Happy Cyber Security Awareness Month! Since 2004, this month has been set aside to promote cyber security training and best practices. The theme for Cyber Security Awareness Month 2022, “See yourself in cyber,” is intended to highlight the role that individuals play in preventing cyber attacks.
If you own a small business or nonprofit organization, Cyber Security Awareness Month is a good time to take stock of your current security practices and vulnerabilities. Here are 5 things every small business owner should do this month to prepare and protect for the year ahead.
- Update your software. While most software updates automatically, there are still custom-designed and legacy programs that require manual updates. If you use WordPress for your website, you may need to approve updates to the WordPress core and plugins before they can take effect. Most software updates include critical security patches that will keep your website and organization’s systems safe. Set aside some time to make a list of all the software you use, then go through it and look for and install updates. Record the names of the programs you use – and the last time you updated them – in an Excel spreadsheet, then set a reminder to open the spreadsheet in 3 months.
- Enable two-factor authentication for any site that holds banking, business or financial information. This is the single, simplest, most important step anyone can take to improve cyber security. Without two-factor authentication, you are at the mercy of cyber criminals. With it, they need to access you – or your smart phone – to take control of financial accounts or databases. Two-factor authentication deters a majority of cyber criminals and acts as an early warning system: if you receive a two-factor text message that you did not initiate, you can contact the provider who sent it and look for suspicious activity in your accounts. If you do nothing else this Cyber Security Month, do this.
- Change your passwords. Do you change the batteries in your smoke detectors when you change your clocks? Change your passwords during Cyber Security Month. then set a reminder to change them again in six months. This provides a good level of protection against third-party data breaches that expose your personal information, including passwords.
- Clean up old logins. Every business should have protocols for deleting accounts and logins when employees retire or leave, but many small businesses lack these processes or the time to follow them. Set aside a few hours to review who has login privileges to every shared service you use, including your website, business systems and financial accounts. As with your software, make an Excel spreadsheet of every service and piece of software you use that has employee accounts, then write down the date of your most recent cleanup. It may be rare for ex-employees to try and access accounts to cause problems, but it is all too common for hackers using stolen credentials to try to access business accounts. Deleting accounts for former employees must be a regular part of your business maintenance, especially if you register accounts with company email addresses.

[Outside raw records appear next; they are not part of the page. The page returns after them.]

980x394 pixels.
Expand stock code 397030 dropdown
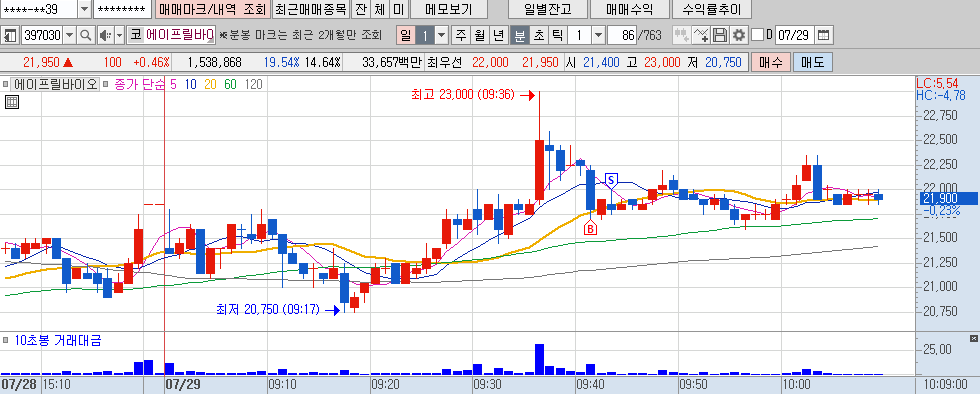click(69, 35)
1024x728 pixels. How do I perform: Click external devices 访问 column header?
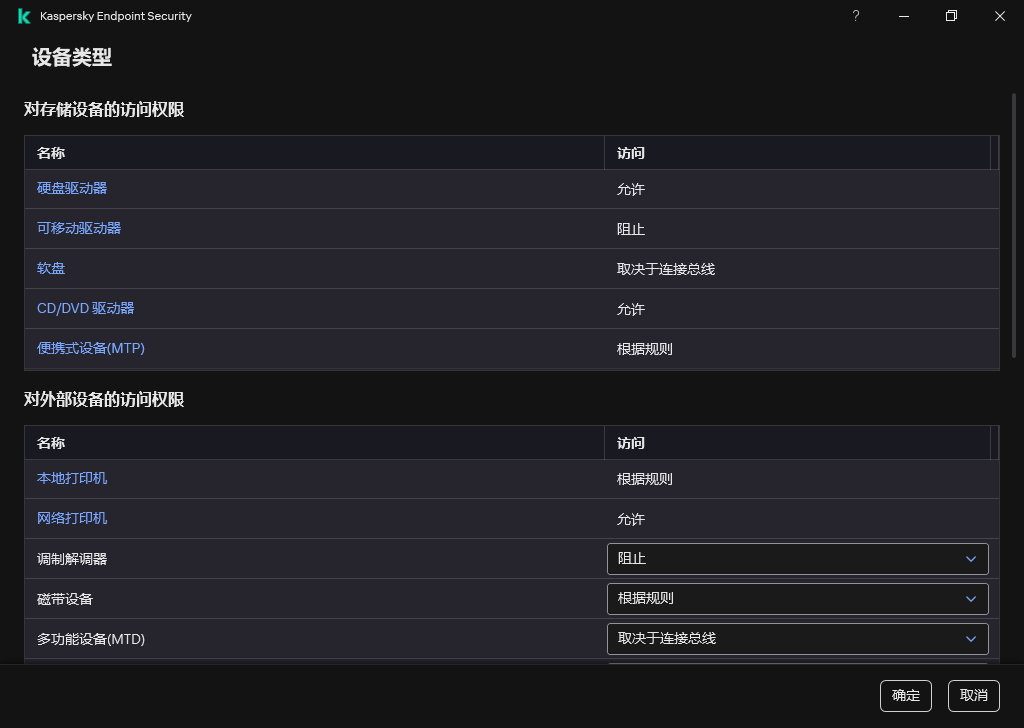(631, 443)
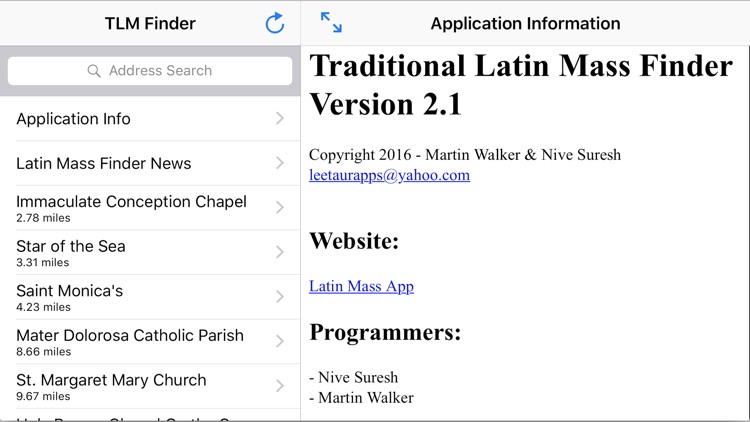Tap the chevron next to Star of the Sea
The image size is (750, 422).
coord(280,253)
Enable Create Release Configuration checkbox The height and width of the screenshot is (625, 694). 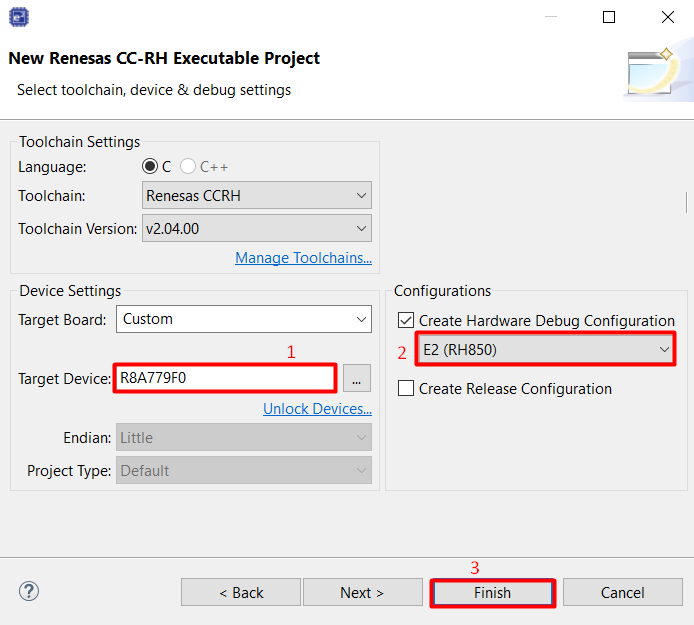pyautogui.click(x=406, y=389)
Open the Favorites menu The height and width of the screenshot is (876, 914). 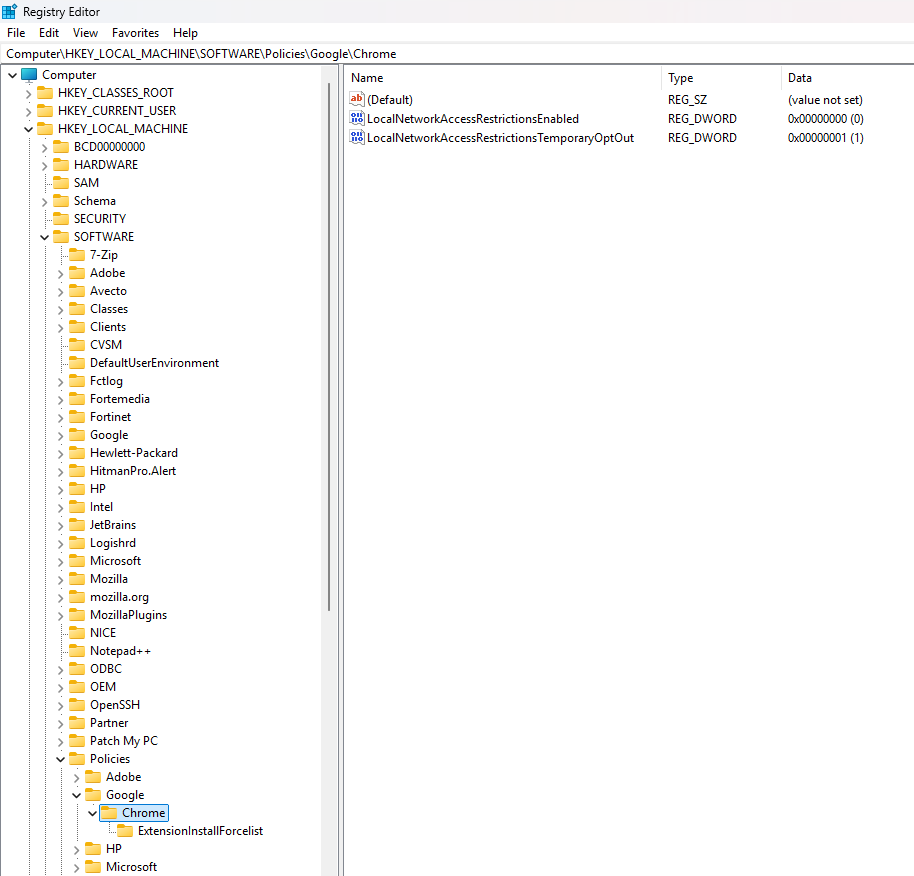coord(135,32)
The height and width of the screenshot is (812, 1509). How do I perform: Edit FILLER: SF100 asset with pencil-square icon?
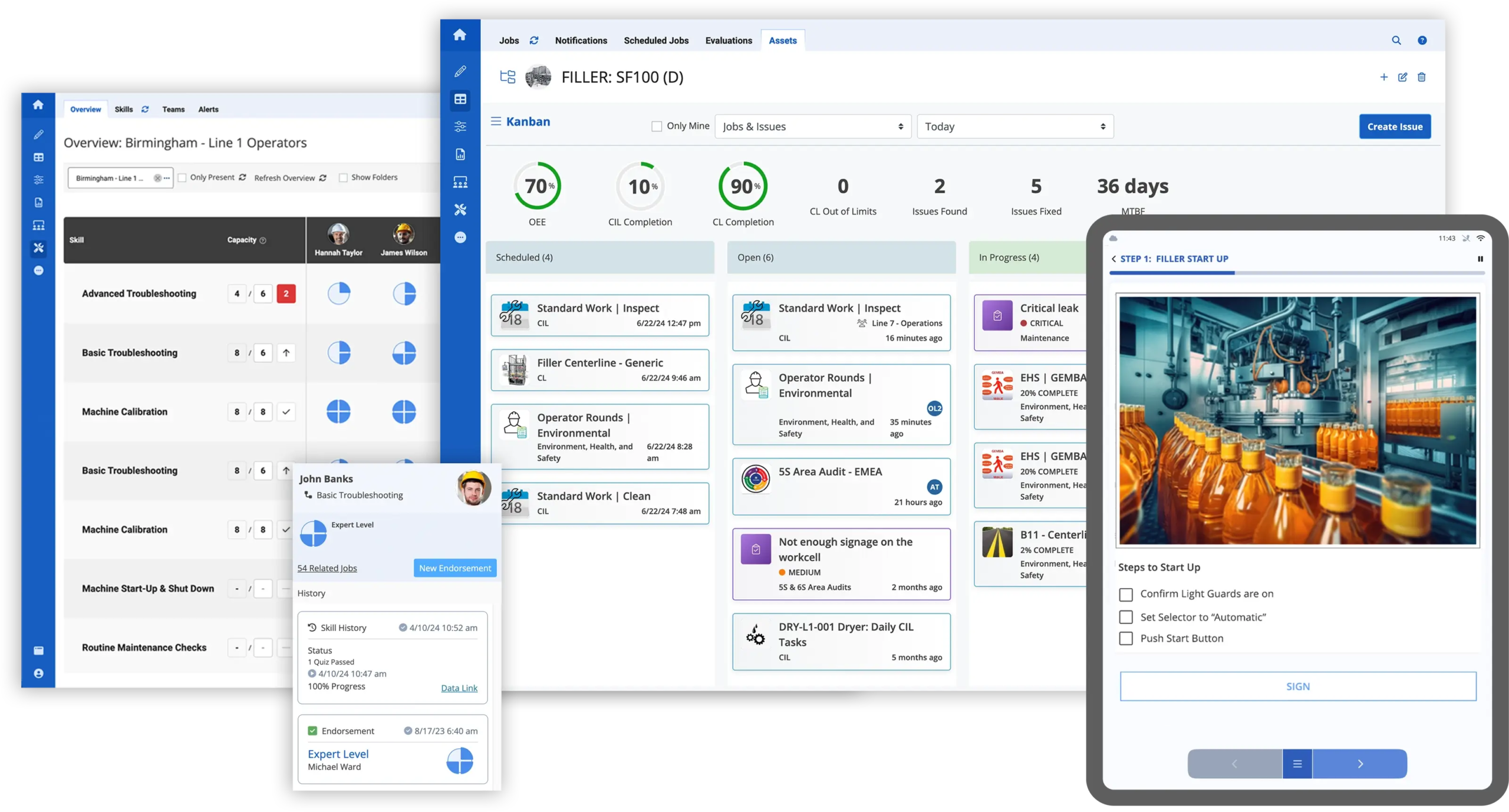point(1402,77)
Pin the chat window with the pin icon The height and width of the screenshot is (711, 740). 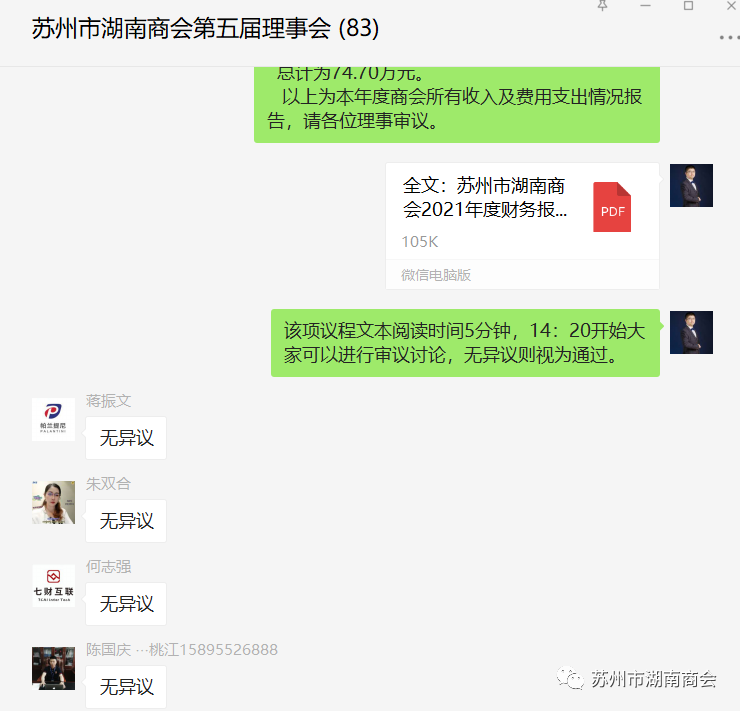pos(602,6)
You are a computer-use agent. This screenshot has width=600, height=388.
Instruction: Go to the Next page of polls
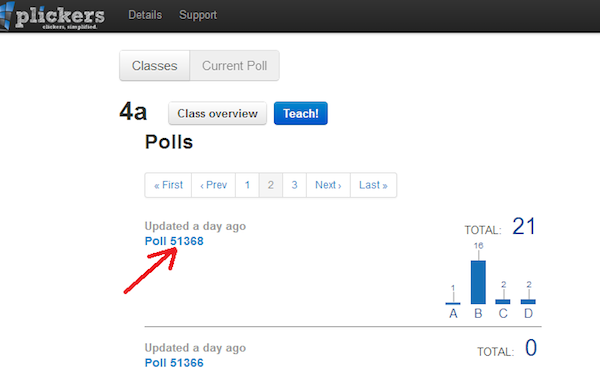point(328,185)
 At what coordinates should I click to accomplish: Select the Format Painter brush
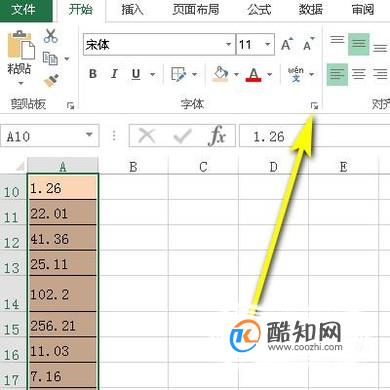tap(51, 81)
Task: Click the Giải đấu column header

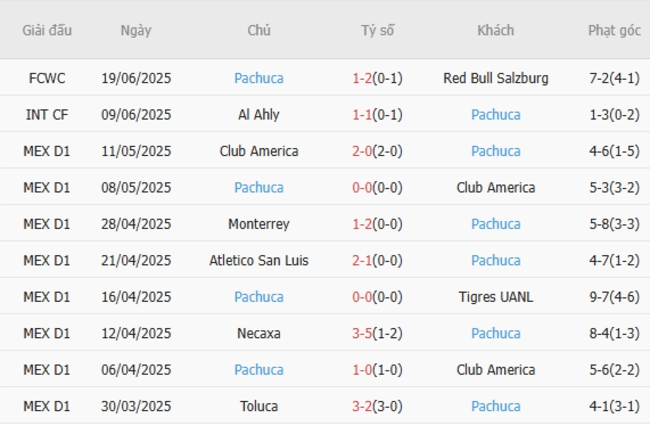Action: point(47,31)
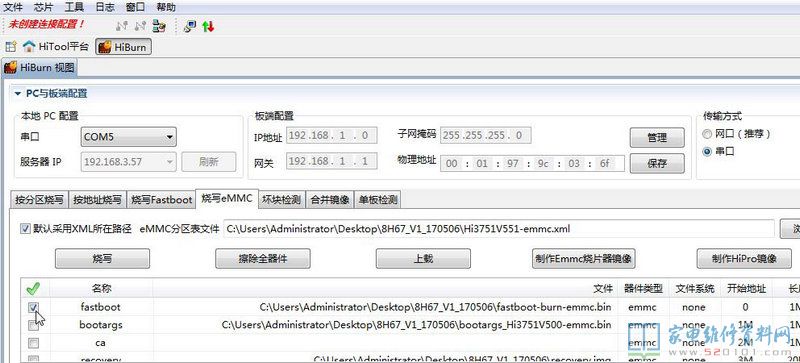The height and width of the screenshot is (363, 800).
Task: Toggle 默认采用XML所在路径 checkbox
Action: pos(24,229)

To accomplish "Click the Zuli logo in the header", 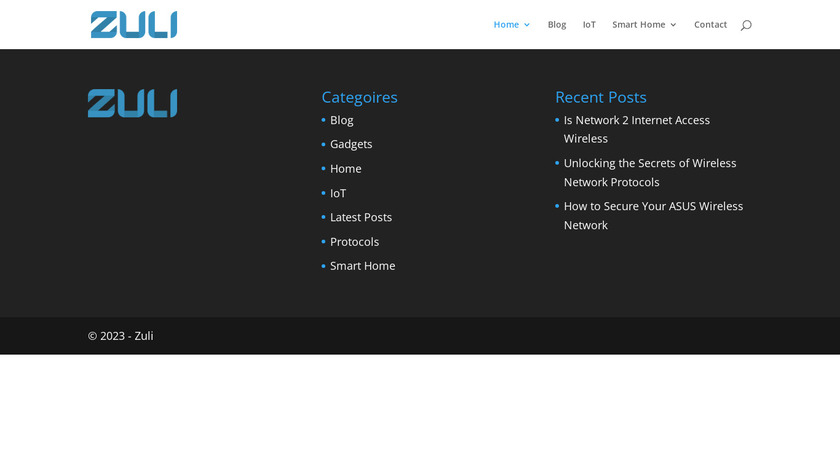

- Remind employees to be aware of phishing attacks. Send an email reminding employees that you will never ask them to buy gift cards. Send a second email reminding employees to never share their passwords. Send a third email reminding employees to visit websites directly instead of clicking on links in unsolicited emails. Don’t say that it’s a reminder or that you’re being proactive. Emails from business owners discussing policies that arrive unexpectedly and without a lot of “friendly reminder” language tend to get remembered, because employees assume they are in response to something that happened. If anyone asks about a breach, don’t be coy, tell them that the email was simply a reminder. Then take note of the fact that the employee read it and was concerned enough to bring it up with you. That means it worked.
There are many more things small businesses can do to protect themselves during Cyber Security Awareness month, including security reviews and training. It is increasingly critical for leaders to take cyber security seriously, because a trend toward greater liability for businesses involved in a breach or cyber attack is growing. Organizations without robust cyber security practices, software and training could find themselves liable for the costs of a ransomware attack or a breach that exposes client or employee data.